# Written instruction:
Copy out each line of the records below without any changes.

(Target position records)
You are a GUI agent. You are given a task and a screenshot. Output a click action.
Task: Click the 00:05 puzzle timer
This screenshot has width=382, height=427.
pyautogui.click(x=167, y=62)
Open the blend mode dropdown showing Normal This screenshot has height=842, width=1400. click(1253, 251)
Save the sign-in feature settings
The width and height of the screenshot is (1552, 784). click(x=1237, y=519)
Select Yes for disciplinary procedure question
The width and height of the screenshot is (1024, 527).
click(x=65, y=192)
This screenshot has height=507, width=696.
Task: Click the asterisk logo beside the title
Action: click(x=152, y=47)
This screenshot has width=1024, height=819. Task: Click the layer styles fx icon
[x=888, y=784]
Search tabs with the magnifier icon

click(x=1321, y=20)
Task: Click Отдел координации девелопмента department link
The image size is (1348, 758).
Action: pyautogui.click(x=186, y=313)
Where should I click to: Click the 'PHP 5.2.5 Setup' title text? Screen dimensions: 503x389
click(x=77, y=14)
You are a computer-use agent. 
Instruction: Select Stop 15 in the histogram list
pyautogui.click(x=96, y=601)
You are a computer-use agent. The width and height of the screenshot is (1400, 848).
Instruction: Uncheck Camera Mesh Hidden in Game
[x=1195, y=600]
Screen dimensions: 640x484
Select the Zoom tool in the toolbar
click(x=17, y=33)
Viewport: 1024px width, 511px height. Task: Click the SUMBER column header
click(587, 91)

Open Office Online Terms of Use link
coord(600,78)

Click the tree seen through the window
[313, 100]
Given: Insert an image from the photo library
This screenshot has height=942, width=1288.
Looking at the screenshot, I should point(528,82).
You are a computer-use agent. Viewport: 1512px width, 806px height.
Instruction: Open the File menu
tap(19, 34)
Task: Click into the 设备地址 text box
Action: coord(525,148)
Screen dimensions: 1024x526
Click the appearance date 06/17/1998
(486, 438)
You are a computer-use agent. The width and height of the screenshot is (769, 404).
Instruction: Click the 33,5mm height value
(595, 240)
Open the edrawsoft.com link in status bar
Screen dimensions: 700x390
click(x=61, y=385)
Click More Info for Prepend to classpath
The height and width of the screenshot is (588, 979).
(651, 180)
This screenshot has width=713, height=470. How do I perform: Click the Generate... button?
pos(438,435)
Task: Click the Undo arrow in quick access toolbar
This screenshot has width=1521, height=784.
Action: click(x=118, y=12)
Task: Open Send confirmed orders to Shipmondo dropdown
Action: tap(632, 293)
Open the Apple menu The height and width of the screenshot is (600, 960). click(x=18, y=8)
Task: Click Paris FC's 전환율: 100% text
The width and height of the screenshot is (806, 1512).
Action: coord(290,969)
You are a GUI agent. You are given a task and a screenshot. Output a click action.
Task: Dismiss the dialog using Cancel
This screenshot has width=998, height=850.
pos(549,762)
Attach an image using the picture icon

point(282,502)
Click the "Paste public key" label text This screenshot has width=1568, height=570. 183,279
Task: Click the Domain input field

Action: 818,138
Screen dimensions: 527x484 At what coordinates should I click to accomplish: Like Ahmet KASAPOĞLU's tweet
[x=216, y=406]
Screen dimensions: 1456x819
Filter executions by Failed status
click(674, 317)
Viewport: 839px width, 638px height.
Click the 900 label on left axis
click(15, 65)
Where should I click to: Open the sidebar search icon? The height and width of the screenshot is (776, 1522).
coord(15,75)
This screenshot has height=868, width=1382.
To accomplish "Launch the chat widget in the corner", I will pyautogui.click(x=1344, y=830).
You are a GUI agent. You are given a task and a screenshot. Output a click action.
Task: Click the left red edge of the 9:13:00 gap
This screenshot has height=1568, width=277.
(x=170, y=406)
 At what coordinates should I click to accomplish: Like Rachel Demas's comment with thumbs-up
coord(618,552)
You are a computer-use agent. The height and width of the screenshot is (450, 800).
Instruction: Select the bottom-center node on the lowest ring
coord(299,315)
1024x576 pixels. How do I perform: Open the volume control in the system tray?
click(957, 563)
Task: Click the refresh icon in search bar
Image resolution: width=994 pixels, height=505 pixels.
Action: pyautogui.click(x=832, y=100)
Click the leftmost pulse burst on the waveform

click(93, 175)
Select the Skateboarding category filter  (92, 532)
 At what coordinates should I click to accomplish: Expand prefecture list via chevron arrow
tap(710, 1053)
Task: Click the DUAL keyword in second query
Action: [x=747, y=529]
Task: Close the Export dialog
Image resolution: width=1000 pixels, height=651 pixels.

# Task answer:
You are a GUI agent. You are given a task and a screenshot. Output a click action.
Task: Click the 00:05 puzzle timer
This screenshot has width=382, height=427.
pyautogui.click(x=167, y=62)
Open the blend mode dropdown showing Normal This screenshot has height=842, width=1400. click(1253, 251)
Save the sign-in feature settings
The width and height of the screenshot is (1552, 784). click(x=1237, y=519)
Select Yes for disciplinary procedure question
The width and height of the screenshot is (1024, 527).
click(x=65, y=192)
This screenshot has height=507, width=696.
Task: Click the asterisk logo beside the title
Action: click(x=152, y=47)
This screenshot has width=1024, height=819. Task: Click the layer styles fx icon
[x=888, y=784]
Search tabs with the magnifier icon

click(x=1321, y=20)
Task: Click Отдел координации девелопмента department link
The image size is (1348, 758).
Action: pyautogui.click(x=186, y=313)
Where should I click to: Click the 'PHP 5.2.5 Setup' title text? Screen dimensions: 503x389
click(x=77, y=14)
You are a computer-use agent. 
Instruction: Select Stop 15 in the histogram list
pyautogui.click(x=96, y=601)
You are a computer-use agent. The width and height of the screenshot is (1400, 848).
Instruction: Uncheck Camera Mesh Hidden in Game
[x=1195, y=600]
Screen dimensions: 640x484
Select the Zoom tool in the toolbar
click(x=17, y=33)
Viewport: 1024px width, 511px height. Task: Click the SUMBER column header
click(587, 91)

Open Office Online Terms of Use link
coord(600,78)

Click the tree seen through the window
[313, 100]
Given: Insert an image from the photo library
This screenshot has height=942, width=1288.
Looking at the screenshot, I should point(528,82).
You are a computer-use agent. Viewport: 1512px width, 806px height.
Instruction: Open the File menu
tap(19, 34)
Task: Click into the 设备地址 text box
Action: coord(525,148)
Screen dimensions: 1024x526
Click the appearance date 06/17/1998
(486, 438)
You are a computer-use agent. The width and height of the screenshot is (769, 404).
Instruction: Click the 33,5mm height value
(595, 240)
Open the edrawsoft.com link in status bar
Screen dimensions: 700x390
click(x=61, y=385)
Click More Info for Prepend to classpath
The height and width of the screenshot is (588, 979).
(651, 180)
This screenshot has width=713, height=470. How do I perform: Click the Generate... button?
pos(438,435)
Task: Click the Undo arrow in quick access toolbar
This screenshot has width=1521, height=784.
Action: click(x=118, y=12)
Task: Open Send confirmed orders to Shipmondo dropdown
Action: tap(632, 293)
Open the Apple menu The height and width of the screenshot is (600, 960). click(x=18, y=8)
Task: Click Paris FC's 전환율: 100% text
The width and height of the screenshot is (806, 1512).
Action: coord(290,969)
You are a GUI agent. You are given a task and a screenshot. Output a click action.
Task: Dismiss the dialog using Cancel
This screenshot has width=998, height=850.
pos(549,762)
Attach an image using the picture icon

point(282,502)
Click the "Paste public key" label text This screenshot has width=1568, height=570. 183,279
Task: Click the Domain input field

Action: 818,138
Screen dimensions: 527x484 At what coordinates should I click to accomplish: Like Ahmet KASAPOĞLU's tweet
[x=216, y=406]
Screen dimensions: 1456x819
Filter executions by Failed status
click(674, 317)
Viewport: 839px width, 638px height.
Click the 900 label on left axis
click(15, 65)
Where should I click to: Open the sidebar search icon? The height and width of the screenshot is (776, 1522).
coord(15,75)
This screenshot has height=868, width=1382.
To accomplish "Launch the chat widget in the corner", I will pyautogui.click(x=1344, y=830).
You are a GUI agent. You are given a task and a screenshot. Output a click action.
Task: Click the left red edge of the 9:13:00 gap
This screenshot has height=1568, width=277.
(x=170, y=406)
 At what coordinates should I click to accomplish: Like Rachel Demas's comment with thumbs-up
coord(618,552)
You are a computer-use agent. The height and width of the screenshot is (450, 800).
Instruction: Select the bottom-center node on the lowest ring
coord(299,315)
1024x576 pixels. How do I perform: Open the volume control in the system tray?
click(957, 563)
Task: Click the refresh icon in search bar
Image resolution: width=994 pixels, height=505 pixels.
Action: pyautogui.click(x=832, y=100)
Click the leftmost pulse burst on the waveform

click(93, 175)
Select the Skateboarding category filter  (92, 532)
 At what coordinates should I click to accomplish: Expand prefecture list via chevron arrow
tap(710, 1053)
Task: Click the DUAL keyword in second query
Action: [x=747, y=529]
Task: Close the Export dialog
Image resolution: width=1000 pixels, height=651 pixels.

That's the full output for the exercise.